◆ Given passage:
Double trouble: an interesting puzzle
I’ve written before about some of the strange looking behavior you can find when working with numbers on a computer. As this article explains at length, this behavior is a completely logical consequence of the need to use a finite set of values to represent potentially infinitely many numbers.
Kathy Kam of the Microsoft CLR team recently posted another interesting piece of floating-point wierdness. The question boils down to this. When you run this code:
Console.WriteLine(4.170404 == Convert.ToDouble(“4.170404“));
why does it print false instead of the expected true?
The answer turns out to be not trivial and comes down to the different ways that the .NET framework and the C# compiler convert text strings to numbers.
The C# compiler uses the Windows API function VarR8FromStr to convert the literal value to a double. The documentation isn’t very precific about its inner workings. The C# spec says in section 9.4.4.3 that doubles are rounded using IEEE “round to nearest“ mode.
So what happens here? First, the number is ‘normalized’: the number is scaled by a power of two so that the number is between 1 and 2. The scale factor is moved to the exponent. Next, the number is rounded to double precision, which has 52 significant binary digits.

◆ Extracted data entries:
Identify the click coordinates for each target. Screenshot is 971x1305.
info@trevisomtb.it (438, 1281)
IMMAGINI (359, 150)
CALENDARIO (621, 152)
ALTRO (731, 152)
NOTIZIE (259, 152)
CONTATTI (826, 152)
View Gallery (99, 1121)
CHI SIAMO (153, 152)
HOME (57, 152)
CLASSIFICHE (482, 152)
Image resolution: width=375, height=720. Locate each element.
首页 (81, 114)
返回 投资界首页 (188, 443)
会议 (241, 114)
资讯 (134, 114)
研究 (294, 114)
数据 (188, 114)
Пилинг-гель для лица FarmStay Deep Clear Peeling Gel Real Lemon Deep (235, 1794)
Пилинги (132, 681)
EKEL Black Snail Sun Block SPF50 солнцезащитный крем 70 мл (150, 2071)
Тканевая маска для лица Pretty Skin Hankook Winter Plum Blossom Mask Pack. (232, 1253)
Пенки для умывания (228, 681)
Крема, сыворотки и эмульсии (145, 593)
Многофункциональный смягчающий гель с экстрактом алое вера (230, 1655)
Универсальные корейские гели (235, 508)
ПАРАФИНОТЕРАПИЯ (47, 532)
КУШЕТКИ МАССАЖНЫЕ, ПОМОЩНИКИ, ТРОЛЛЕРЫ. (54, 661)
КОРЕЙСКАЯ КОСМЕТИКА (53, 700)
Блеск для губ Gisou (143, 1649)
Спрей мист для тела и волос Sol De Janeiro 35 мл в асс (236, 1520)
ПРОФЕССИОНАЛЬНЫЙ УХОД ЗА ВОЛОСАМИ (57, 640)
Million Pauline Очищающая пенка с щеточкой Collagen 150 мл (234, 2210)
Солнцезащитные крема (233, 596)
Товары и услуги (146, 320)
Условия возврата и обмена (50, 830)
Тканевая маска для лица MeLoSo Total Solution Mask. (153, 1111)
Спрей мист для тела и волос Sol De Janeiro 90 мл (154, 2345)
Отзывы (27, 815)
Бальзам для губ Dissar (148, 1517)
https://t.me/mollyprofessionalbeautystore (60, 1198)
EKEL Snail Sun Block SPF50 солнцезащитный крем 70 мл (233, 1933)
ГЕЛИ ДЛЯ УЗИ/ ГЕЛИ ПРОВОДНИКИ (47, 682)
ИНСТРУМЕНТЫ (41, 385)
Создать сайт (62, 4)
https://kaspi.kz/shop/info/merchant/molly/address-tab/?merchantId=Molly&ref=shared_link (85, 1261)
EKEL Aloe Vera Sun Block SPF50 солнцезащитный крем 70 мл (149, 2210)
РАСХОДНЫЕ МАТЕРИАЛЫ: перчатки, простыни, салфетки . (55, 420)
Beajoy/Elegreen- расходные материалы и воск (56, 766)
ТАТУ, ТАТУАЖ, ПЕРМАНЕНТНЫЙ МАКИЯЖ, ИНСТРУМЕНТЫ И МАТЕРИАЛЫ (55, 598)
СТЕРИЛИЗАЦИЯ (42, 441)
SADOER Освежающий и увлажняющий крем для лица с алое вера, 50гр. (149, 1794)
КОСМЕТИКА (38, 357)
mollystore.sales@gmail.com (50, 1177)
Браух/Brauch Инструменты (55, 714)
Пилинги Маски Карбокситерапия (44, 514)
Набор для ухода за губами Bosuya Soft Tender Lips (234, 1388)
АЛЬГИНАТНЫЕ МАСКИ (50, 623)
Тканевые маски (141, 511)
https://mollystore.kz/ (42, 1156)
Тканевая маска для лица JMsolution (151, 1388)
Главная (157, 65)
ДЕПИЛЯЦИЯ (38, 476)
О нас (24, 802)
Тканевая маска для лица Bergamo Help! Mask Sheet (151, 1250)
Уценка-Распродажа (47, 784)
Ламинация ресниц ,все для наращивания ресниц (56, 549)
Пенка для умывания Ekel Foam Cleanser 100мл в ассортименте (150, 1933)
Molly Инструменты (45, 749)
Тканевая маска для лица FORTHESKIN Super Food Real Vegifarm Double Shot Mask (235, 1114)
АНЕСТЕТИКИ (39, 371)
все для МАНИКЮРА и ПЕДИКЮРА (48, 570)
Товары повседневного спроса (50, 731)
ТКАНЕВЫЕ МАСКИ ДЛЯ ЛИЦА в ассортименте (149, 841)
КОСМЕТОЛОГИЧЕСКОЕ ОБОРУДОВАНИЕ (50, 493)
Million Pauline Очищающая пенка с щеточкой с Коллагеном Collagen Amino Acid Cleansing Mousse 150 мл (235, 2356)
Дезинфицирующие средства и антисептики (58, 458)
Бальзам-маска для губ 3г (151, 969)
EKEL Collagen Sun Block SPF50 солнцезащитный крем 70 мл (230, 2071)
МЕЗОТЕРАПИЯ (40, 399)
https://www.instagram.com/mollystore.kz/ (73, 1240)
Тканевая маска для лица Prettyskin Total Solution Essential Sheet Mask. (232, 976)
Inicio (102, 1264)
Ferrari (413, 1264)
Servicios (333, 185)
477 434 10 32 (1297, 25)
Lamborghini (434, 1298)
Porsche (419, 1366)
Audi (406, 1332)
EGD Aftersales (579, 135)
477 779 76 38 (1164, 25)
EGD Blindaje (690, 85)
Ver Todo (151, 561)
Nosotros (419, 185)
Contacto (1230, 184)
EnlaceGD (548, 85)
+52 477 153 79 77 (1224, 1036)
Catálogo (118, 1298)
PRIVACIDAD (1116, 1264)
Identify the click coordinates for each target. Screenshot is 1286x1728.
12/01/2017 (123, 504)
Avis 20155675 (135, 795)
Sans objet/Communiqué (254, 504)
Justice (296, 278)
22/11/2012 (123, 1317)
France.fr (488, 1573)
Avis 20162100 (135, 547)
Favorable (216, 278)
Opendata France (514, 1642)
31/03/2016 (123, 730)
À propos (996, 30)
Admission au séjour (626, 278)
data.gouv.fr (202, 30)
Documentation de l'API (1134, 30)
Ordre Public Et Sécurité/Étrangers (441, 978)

◆ Activity A: Return the passage of the floating-point puzzle article starting with "The C# compiler uses" and going on through "significant binary digits.".
◆ Activity B: Take the floating-point puzzle article further, picking up after its last sentence.

◆ Exercise output A:
The C# compiler uses the Windows API function VarR8FromStr to convert the literal value to a double. The documentation isn’t very precific about its inner workings. The C# spec says in section 9.4.4.3 that doubles are rounded using IEEE “round to nearest“ mode.
So what happens here? First, the number is ‘normalized’: the number is scaled by a power of two so that the number is between 1 and 2. The scale factor is moved to the exponent. Next, the number is rounded to double precision, which has 52 significant binary digits.

◆ Exercise output B:
Here, 4.170404 is divided by 4, which gives 1.042601. The binary representation of this number is:
1.0000101011100111111001100010110111000110111000101…
The part that interests us starts at digit #52 after the “binary point,“ so let’s show everything after, say, the 40th digit:
4 5 6 7
1234567890 1234567890 1234567890
1110001010 1010000000 0000011001
To round to 52 binary digits, we need to round upwards:
4 5
1234567890 12
1110001010 11
This result is used to compose the double precsion number.
If we follow the path of the Convert.ToDouble call, we find that it passes its string argument on to Double.Parse. This method prepares an internal structure called a NumberBuffer and eventually calls a function named NumberBufferToDouble internal to the CLR. In the Shared Source CLI implementation (Rotor) code, we find the following comment for the function that does all the hard work:
The internal integer representation of the float number is
UINT64 mantisa + INT exponent. The mantisa is kept normalized
ie with the most significant one being 63-th bit of UINT64.
This is good news - extra precision is used to ensure we get the correct result. Looking further, we find that this function uses a helper function appropriately called Mul64Lossy: which multiplies two 64bit values. In the comments, we find this:
// it’s ok to losse some precision here - Mul64 will be called
// at most twice during the conversion, so the error won’t propagate
// to any of the 53 significant bits of the result
This is bad news. If you look at the binary representation of 4.170404/4 above, you’ll see that all digits from the 54th up to the 65th are zero. So it is very much possible that there was some loss of precision here, and that it did propagate to the last significant digit of the final result. The assumption made by the developer of this code is mostly right, but sometimes wrong.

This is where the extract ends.